● **What you need to do**:
Each record below is to be reproduced without any change.

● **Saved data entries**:
┄┄┄┄┄┄┄┄┄┄┄┄┄┄┄┄┄┄┄┄
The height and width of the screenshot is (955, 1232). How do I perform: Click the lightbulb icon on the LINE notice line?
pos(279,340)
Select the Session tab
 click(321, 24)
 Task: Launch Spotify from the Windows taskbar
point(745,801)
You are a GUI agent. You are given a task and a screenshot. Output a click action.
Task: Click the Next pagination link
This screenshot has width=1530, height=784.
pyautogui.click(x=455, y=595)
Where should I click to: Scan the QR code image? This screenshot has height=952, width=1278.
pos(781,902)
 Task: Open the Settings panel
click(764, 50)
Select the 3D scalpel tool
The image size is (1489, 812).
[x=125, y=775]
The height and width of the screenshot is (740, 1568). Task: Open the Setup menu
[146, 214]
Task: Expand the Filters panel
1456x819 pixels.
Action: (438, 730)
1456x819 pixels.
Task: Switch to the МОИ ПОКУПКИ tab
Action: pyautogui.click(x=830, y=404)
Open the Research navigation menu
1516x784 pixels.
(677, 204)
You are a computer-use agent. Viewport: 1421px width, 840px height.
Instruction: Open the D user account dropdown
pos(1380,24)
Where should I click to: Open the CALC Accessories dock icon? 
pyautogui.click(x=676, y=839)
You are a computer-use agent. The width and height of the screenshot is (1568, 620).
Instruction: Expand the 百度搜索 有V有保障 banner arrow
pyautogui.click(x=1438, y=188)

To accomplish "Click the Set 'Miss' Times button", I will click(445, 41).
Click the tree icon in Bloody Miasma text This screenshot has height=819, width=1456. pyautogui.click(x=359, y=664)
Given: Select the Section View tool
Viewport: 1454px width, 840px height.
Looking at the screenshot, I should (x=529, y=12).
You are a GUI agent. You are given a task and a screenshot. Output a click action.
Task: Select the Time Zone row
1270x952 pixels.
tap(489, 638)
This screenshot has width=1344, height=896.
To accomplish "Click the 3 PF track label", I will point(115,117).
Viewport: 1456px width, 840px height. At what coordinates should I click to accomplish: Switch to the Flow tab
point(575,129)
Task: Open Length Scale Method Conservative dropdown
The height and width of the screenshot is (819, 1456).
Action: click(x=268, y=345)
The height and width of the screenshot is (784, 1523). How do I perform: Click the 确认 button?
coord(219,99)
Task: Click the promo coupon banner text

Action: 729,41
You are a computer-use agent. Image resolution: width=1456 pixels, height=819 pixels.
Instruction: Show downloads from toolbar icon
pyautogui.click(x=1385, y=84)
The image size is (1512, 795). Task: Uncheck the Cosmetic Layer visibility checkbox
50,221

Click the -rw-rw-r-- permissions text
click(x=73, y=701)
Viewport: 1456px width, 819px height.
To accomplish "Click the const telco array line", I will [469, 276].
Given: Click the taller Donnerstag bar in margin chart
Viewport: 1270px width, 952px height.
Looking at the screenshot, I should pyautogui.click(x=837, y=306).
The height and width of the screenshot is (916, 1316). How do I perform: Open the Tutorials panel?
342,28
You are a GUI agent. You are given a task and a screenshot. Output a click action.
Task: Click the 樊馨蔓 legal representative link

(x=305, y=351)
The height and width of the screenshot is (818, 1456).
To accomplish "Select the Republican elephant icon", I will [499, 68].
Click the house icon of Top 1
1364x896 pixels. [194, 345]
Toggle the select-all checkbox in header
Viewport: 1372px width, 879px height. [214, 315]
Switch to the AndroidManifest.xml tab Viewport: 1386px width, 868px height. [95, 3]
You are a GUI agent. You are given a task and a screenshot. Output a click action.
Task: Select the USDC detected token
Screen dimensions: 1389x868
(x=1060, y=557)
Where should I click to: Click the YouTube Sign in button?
┄┄┄┄┄┄┄┄┄┄┄┄┄┄┄┄┄┄┄┄
● **Solved problem**:
The height and width of the screenshot is (955, 1232). How do I perform: Click the lightbulb icon on the LINE notice line?
pos(279,340)
Select the Session tab
 click(321, 24)
 Task: Launch Spotify from the Windows taskbar
point(745,801)
You are a GUI agent. You are given a task and a screenshot. Output a click action.
Task: Click the Next pagination link
This screenshot has width=1530, height=784.
pyautogui.click(x=455, y=595)
Where should I click to: Scan the QR code image? This screenshot has height=952, width=1278.
pos(781,902)
 Task: Open the Settings panel
click(764, 50)
Select the 3D scalpel tool
The image size is (1489, 812).
[x=125, y=775]
The height and width of the screenshot is (740, 1568). Task: Open the Setup menu
[146, 214]
Task: Expand the Filters panel
1456x819 pixels.
Action: (438, 730)
1456x819 pixels.
Task: Switch to the МОИ ПОКУПКИ tab
Action: pyautogui.click(x=830, y=404)
Open the Research navigation menu
1516x784 pixels.
(677, 204)
You are a computer-use agent. Viewport: 1421px width, 840px height.
Instruction: Open the D user account dropdown
pos(1380,24)
Where should I click to: Open the CALC Accessories dock icon? 
pyautogui.click(x=676, y=839)
You are a computer-use agent. The width and height of the screenshot is (1568, 620).
Instruction: Expand the 百度搜索 有V有保障 banner arrow
pyautogui.click(x=1438, y=188)

To accomplish "Click the Set 'Miss' Times button", I will click(445, 41).
Click the tree icon in Bloody Miasma text This screenshot has height=819, width=1456. pyautogui.click(x=359, y=664)
Given: Select the Section View tool
Viewport: 1454px width, 840px height.
Looking at the screenshot, I should (x=529, y=12).
You are a GUI agent. You are given a task and a screenshot. Output a click action.
Task: Select the Time Zone row
1270x952 pixels.
tap(489, 638)
This screenshot has width=1344, height=896.
To accomplish "Click the 3 PF track label", I will point(115,117).
Viewport: 1456px width, 840px height. At what coordinates should I click to accomplish: Switch to the Flow tab
point(575,129)
Task: Open Length Scale Method Conservative dropdown
The height and width of the screenshot is (819, 1456).
Action: click(x=268, y=345)
The height and width of the screenshot is (784, 1523). How do I perform: Click the 确认 button?
coord(219,99)
Task: Click the promo coupon banner text

Action: 729,41
You are a computer-use agent. Image resolution: width=1456 pixels, height=819 pixels.
Instruction: Show downloads from toolbar icon
pyautogui.click(x=1385, y=84)
The image size is (1512, 795). Task: Uncheck the Cosmetic Layer visibility checkbox
50,221

Click the -rw-rw-r-- permissions text
click(x=73, y=701)
Viewport: 1456px width, 819px height.
To accomplish "Click the const telco array line", I will [469, 276].
Given: Click the taller Donnerstag bar in margin chart
Viewport: 1270px width, 952px height.
Looking at the screenshot, I should pyautogui.click(x=837, y=306).
The height and width of the screenshot is (916, 1316). How do I perform: Open the Tutorials panel?
342,28
You are a GUI agent. You are given a task and a screenshot. Output a click action.
Task: Click the 樊馨蔓 legal representative link

(x=305, y=351)
The height and width of the screenshot is (818, 1456).
To accomplish "Select the Republican elephant icon", I will [499, 68].
Click the house icon of Top 1
1364x896 pixels. [194, 345]
Toggle the select-all checkbox in header
Viewport: 1372px width, 879px height. [214, 315]
Switch to the AndroidManifest.xml tab Viewport: 1386px width, 868px height. [95, 3]
You are a GUI agent. You are given a task and a screenshot. Output a click action.
Task: Select the USDC detected token
Screen dimensions: 1389x868
(x=1060, y=557)
Where should I click to: Click the YouTube Sign in button?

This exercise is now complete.